On Monday I continued with fabric and unsold work; all dye experiment swatches went out, but not much else. I wasn't concerned with "completed" things, but again I held on to raw material with which I could experiment and maybe make things. But that was the end of tidying for the whole week. I now have only books and bookshelves to face, but boy, it's a biggie. And in all this tidying, I can't find the two little packets of dye I bought a few weeks ago. LOL face.

Rosie saw some of the cable knitting I've been posting on Facebook and I offered to make her a tube scarf. Grays are the only cashmere I have plenty of, but she likes brown, and you know me and browns! I dug up browns I have, and found one beautiful darkish brown, mom's handspun, that would look delicious in cable but feels not exactly feather-soft; a few balls of devastatingly lovely Australian merino I dyed with Blenheim walnut husks/shells but there may not be enough of, (yeah, ending a clause with a preposition!); and some of Mom's handspun cashmere and mixes of which there is definitely not enough. Because Blenheim is a meaningful place for Rosie, I started with that.  
Except three lovely colors mixed together came out a murky... old-man's-undershirt color, so there is a chance I might overdye this once done. As well, I quickly learned there is no way I have enough to get a descent length in tube form, but for some reason I have kept going. I might change my mind later, or just make a very short tube scarf. We shall see!  
Needlepoint is progressing, sometimes quite fast and sometimes not at all. Some days I've completely lost the plot and just keep filling space, but weirdly I am enjoying not knowing what it's going to look like in the end. I need to get heaps more yarns but I think I'd like to stay with these 12 colors, (11 really, because I don't like one at all,) unless I can find one or two more very light colors that fit the scheme. 

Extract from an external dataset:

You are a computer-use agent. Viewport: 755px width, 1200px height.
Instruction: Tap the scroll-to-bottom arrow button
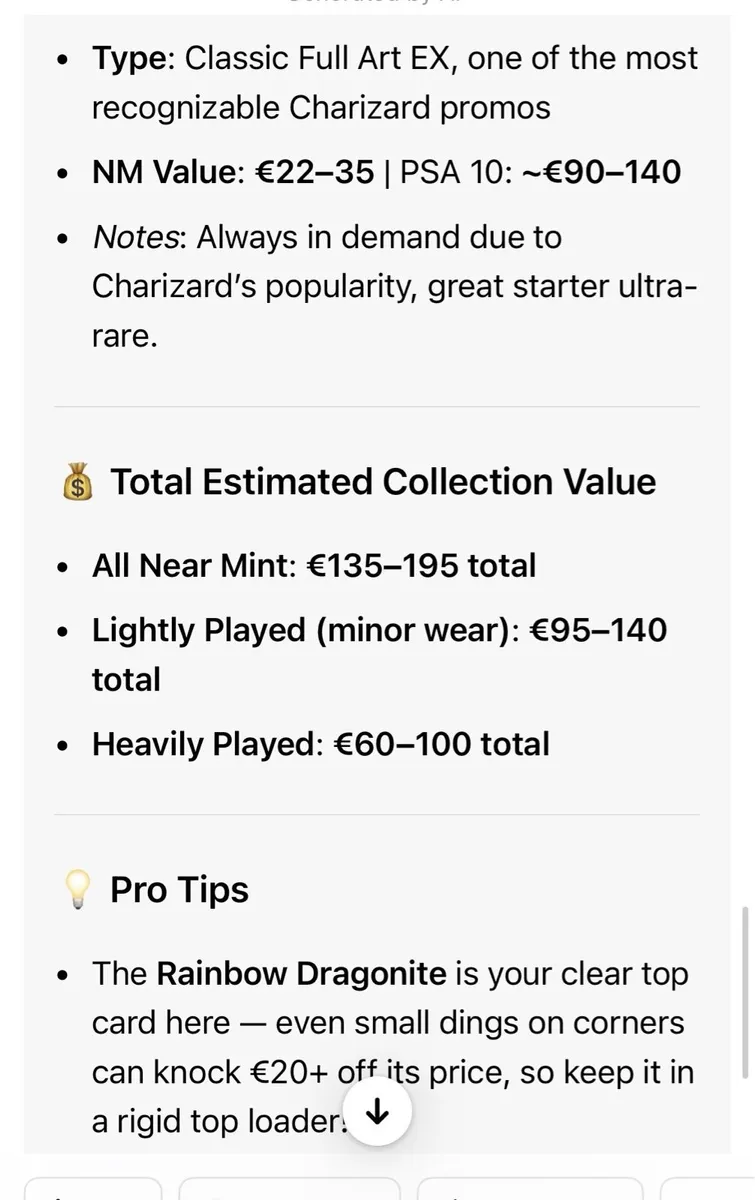point(378,1111)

I had an interesting conversation with a young jewelry maker Tom about making. We agreed on a whole lot, but I look forward to pick his brains again; he has strong art education background and is now rebelling and turned to craft. My takeaway, though, is it's OK that I don't feel guilty not weaving at the moment; I can't sell and I am interested in making really lovely things, so I'll wait until I have a splendid idea or a gushing enthusiasm, whichever comes first.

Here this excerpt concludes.